Contents


After reading through this, you should have a working understanding of what functions are in R, how to use them, and how to write your own. Parts of these notes were inspired by what Thiago Silva taught in 2021.



Installing packages in R

One of the most useful attributes of R is the ability to make and use packages. Packages allow custom code, data, and documentation to be published and used by anyone. Up until now, we have been looking at functions (e.g., hist or plot) that are available in base R (i.e., they are part of the R language, and anyone who installs R can use these functions).

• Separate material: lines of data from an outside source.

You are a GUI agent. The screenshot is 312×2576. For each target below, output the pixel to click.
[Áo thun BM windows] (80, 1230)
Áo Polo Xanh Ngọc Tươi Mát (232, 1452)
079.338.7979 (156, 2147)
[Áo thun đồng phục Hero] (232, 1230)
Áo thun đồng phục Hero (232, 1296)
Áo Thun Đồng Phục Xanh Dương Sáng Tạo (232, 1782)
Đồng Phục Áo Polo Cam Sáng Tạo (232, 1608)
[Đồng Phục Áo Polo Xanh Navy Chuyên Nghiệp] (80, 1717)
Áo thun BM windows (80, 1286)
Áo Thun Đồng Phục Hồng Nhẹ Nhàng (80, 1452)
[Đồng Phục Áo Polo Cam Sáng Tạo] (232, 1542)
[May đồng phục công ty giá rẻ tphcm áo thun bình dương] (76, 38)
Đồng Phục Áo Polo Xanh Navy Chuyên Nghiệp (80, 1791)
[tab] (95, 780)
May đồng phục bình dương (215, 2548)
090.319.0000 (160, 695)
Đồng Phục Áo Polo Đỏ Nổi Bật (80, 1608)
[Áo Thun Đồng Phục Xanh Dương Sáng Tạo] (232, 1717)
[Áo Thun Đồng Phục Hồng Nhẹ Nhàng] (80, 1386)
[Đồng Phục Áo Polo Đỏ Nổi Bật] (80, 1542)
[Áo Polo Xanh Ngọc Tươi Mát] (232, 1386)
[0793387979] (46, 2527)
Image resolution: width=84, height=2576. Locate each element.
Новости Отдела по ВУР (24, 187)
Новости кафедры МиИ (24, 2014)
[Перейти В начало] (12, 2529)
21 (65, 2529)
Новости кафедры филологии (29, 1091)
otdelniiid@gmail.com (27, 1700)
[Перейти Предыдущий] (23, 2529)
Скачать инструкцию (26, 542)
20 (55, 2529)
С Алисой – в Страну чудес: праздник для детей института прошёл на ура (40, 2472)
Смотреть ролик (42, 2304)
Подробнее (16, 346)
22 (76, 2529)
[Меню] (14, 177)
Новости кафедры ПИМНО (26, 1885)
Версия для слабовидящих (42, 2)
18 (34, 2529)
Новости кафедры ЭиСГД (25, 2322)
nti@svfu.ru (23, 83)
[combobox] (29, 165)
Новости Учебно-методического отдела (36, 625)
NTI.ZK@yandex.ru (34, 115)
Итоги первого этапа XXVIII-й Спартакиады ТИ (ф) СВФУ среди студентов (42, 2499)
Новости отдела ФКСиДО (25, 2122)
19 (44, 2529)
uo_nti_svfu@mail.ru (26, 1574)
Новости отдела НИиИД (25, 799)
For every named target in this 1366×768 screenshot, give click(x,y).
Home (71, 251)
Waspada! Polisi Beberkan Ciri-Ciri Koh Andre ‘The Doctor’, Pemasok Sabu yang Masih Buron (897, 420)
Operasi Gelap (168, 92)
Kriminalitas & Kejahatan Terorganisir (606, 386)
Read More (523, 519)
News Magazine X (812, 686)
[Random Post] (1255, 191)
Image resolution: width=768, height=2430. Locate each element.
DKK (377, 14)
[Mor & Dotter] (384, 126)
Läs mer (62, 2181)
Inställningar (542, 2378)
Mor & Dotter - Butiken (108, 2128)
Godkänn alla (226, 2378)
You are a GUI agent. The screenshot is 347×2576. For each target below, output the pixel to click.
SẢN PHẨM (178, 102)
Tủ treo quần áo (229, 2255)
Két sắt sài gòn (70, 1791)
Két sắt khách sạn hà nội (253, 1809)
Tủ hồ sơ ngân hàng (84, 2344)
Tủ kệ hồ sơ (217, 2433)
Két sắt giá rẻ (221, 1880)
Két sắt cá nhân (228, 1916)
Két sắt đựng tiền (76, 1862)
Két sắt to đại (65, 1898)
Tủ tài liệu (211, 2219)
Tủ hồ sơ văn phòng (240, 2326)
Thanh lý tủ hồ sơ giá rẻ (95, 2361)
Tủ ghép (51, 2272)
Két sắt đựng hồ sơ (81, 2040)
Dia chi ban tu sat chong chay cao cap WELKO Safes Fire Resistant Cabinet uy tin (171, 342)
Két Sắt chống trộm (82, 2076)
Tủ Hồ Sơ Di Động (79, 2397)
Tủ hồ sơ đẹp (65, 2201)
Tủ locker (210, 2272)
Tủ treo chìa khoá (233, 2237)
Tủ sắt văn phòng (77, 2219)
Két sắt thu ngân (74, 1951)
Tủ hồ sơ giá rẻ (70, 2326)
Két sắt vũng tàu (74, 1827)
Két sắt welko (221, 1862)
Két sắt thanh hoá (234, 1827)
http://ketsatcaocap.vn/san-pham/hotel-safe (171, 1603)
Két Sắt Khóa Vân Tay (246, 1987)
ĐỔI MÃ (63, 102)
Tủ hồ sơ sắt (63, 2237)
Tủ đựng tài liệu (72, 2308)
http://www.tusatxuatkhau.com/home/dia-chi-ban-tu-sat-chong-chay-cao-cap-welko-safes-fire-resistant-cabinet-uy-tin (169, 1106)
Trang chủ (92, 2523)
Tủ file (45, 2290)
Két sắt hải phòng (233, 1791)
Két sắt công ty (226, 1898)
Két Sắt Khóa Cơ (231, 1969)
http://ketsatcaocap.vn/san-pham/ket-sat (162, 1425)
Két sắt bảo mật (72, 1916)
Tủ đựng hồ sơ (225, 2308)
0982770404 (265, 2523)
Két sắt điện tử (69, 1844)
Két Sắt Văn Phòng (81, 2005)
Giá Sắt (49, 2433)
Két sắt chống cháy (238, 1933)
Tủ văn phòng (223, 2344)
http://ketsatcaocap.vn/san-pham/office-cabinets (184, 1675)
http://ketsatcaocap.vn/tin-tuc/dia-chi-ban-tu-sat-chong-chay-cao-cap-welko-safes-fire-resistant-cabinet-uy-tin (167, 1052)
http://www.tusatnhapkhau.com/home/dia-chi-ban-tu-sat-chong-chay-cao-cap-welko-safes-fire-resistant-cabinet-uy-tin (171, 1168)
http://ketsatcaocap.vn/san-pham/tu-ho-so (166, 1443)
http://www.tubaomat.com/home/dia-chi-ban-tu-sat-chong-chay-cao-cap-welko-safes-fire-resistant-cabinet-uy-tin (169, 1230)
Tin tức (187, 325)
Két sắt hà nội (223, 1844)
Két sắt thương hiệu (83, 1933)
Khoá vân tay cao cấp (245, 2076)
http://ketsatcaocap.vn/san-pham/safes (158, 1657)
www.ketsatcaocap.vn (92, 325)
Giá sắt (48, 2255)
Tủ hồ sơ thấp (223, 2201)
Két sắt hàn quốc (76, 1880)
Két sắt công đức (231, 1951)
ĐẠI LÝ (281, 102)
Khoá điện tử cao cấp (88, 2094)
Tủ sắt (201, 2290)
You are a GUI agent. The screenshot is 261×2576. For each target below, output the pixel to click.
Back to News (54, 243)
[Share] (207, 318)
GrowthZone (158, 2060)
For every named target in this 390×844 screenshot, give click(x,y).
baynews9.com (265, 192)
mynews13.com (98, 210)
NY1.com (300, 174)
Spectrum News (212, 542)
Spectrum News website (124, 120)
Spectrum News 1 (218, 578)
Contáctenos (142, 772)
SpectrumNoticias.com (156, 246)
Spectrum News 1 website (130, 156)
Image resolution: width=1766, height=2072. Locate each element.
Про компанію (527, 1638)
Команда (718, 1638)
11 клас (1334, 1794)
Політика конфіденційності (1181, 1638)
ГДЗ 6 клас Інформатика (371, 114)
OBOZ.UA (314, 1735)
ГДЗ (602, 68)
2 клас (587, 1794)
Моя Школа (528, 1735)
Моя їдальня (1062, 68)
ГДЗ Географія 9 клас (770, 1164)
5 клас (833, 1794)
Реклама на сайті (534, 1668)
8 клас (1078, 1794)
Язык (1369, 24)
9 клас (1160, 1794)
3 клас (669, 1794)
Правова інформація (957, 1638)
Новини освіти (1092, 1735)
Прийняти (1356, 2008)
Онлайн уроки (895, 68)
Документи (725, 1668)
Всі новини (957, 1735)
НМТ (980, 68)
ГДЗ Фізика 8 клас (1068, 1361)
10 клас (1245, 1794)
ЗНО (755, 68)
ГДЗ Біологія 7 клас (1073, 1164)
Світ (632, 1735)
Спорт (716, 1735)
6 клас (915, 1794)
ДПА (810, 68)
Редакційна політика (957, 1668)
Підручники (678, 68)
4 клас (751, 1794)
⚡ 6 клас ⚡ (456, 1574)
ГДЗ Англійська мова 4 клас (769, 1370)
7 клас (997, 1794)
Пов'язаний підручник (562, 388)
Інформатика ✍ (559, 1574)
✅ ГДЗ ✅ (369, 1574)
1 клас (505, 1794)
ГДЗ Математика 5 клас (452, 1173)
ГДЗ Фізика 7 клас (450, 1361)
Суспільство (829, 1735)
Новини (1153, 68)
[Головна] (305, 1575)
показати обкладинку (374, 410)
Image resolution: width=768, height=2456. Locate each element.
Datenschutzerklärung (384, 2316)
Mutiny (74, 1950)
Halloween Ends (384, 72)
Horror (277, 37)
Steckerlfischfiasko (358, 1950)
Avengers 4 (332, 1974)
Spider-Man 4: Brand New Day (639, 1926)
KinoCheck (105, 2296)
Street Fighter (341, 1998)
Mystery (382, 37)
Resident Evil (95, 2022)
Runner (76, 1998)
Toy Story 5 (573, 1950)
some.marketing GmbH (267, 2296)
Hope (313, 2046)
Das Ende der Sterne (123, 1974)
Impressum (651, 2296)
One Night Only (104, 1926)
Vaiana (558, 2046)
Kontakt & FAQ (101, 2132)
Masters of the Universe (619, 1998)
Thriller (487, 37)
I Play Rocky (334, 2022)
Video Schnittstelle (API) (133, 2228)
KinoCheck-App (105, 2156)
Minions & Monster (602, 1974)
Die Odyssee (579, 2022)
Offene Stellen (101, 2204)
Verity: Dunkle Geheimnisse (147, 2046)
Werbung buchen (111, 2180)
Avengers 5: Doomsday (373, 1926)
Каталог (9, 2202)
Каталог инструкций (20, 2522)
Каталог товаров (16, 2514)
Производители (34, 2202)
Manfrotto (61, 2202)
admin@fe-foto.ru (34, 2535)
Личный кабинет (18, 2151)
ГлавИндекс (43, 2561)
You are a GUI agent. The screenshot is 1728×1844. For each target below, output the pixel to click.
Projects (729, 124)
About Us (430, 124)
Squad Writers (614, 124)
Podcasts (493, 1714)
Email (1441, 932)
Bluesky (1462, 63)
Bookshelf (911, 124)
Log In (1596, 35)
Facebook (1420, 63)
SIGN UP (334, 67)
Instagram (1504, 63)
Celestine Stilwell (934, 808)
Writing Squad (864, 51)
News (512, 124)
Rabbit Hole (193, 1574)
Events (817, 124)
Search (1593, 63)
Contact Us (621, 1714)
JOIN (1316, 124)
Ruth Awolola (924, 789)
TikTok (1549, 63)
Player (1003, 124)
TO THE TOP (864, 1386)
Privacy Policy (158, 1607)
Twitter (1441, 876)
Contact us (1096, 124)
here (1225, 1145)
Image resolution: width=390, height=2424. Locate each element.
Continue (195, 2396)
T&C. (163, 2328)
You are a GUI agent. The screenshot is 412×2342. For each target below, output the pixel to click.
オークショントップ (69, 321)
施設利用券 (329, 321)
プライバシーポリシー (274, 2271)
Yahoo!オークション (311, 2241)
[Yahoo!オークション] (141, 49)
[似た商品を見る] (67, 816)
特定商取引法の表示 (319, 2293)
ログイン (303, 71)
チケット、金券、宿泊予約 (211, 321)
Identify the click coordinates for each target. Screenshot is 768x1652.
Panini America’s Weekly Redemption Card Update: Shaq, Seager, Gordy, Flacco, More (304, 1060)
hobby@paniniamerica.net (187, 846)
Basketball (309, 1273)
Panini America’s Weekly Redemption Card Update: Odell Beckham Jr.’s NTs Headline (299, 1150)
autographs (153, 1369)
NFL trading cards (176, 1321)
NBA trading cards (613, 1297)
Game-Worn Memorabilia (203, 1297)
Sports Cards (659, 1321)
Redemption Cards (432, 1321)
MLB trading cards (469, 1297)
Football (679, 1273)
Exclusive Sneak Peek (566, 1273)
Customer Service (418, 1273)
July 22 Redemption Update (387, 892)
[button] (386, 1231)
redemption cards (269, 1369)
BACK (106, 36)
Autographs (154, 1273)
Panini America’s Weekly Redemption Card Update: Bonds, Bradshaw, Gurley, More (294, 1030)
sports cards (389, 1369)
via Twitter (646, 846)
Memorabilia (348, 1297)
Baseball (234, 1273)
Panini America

But by downloading and installing a package, it is possible to use functions written by anyone in the R community. As an example, we can download the swirl package (https://swirlstats.com/). The swirl package is a useful package for learning R step-by-step. You can get started by running the code below.

install.packages("swirl");
library("swirl");
swirl();
## 
## | Hi! Type swirl() when you are ready to begin.

The install.packages command is all that you need to install a package directly from the Comprehensive R Archive Network (CRAN; https://cran.r-project.org/). After R installs the package, the library function is used to deploy the package functions into the console. There are 18000+ packages in R, all free to download and use. If you use one of these packages, you can cite it with the citation() function in base R.

citation("swirl");
## To cite package 'swirl' in publications use:
## 
##   Kross S, Carchedi N, Bauer B, Grdina G (2020). _swirl: Learn R, in
##   R_. R package version 2.4.5,
##   <https://CRAN.R-project.org/package=swirl>.
## 
## A BibTeX entry for LaTeX users is
## 
##   @Manual{,
##     title = {swirl: Learn R, in R},
##     author = {Sean Kross and Nick Carchedi and Bill Bauer and Gina Grdina},
##     year = {2020},
##     note = {R package version 2.4.5},
##     url = {https://CRAN.R-project.org/package=swirl},
##   }

As one more example, a popular package is ggplot2, which some people prefer to use in plotting instead of the available base R functions. We can return to the Bumpus dataset from the sessions on Getting Started and Coding Types.

dat <- read.csv("Bumpus_data.csv"); # Read in the data

In the session on Getting Started, we mad a scatterplot to show the relationship between sparrow body mass (wgt) and total length (totlen) using the plot function. If we wanted to plot sparrow weight versus total length using a slightly different plotting style from plot, then we could download ggplot2 and run the ggplot function.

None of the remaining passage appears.